# WHAT YOU SHOULD DO
Your response must be made up of each line in the data below that contains the string "Expand".

# ENTRIES SUPPLIED

[Start of Attachment]

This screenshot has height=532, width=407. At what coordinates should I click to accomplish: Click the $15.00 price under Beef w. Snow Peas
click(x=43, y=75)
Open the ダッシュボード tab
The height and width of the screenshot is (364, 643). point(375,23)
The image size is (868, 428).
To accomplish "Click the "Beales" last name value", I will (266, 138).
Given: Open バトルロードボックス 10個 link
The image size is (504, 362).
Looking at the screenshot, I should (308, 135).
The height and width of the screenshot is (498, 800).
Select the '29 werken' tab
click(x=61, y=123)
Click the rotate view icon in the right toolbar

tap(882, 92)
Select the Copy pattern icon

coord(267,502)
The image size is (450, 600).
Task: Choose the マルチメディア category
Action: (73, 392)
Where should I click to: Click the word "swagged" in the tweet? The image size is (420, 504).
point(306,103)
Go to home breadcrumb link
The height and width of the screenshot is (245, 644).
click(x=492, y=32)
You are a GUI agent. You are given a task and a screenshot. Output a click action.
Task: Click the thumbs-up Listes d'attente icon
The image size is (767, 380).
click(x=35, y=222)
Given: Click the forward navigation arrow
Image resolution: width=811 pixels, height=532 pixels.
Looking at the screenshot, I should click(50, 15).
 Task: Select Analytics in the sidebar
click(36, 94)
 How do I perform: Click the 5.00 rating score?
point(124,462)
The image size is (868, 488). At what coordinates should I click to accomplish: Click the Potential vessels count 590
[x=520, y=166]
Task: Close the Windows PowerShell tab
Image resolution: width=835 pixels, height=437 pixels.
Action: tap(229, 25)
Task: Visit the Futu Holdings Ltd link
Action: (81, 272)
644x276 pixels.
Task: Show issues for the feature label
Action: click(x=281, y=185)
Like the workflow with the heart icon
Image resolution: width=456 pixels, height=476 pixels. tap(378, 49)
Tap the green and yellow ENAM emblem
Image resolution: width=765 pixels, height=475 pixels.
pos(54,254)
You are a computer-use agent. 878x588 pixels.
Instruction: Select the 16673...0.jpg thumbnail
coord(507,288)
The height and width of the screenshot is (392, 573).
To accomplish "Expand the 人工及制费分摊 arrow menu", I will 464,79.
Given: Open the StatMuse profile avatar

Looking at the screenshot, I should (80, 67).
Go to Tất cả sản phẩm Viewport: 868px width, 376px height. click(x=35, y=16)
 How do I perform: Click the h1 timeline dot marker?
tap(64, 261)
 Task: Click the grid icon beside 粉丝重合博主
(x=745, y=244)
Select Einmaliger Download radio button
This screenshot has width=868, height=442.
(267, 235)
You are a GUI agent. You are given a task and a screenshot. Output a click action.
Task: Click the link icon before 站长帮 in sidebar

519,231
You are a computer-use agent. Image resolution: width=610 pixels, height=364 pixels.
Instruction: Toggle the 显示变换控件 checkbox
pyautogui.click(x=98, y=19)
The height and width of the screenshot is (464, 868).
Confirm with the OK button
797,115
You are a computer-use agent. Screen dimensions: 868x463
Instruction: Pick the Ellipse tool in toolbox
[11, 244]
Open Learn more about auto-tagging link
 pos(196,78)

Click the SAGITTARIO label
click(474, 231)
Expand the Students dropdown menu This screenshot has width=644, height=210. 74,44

[End of Attachment]

# ANSWER SPACE
To accomplish "Expand the 人工及制费分摊 arrow menu", I will 464,79.
Expand the Students dropdown menu This screenshot has width=644, height=210. 74,44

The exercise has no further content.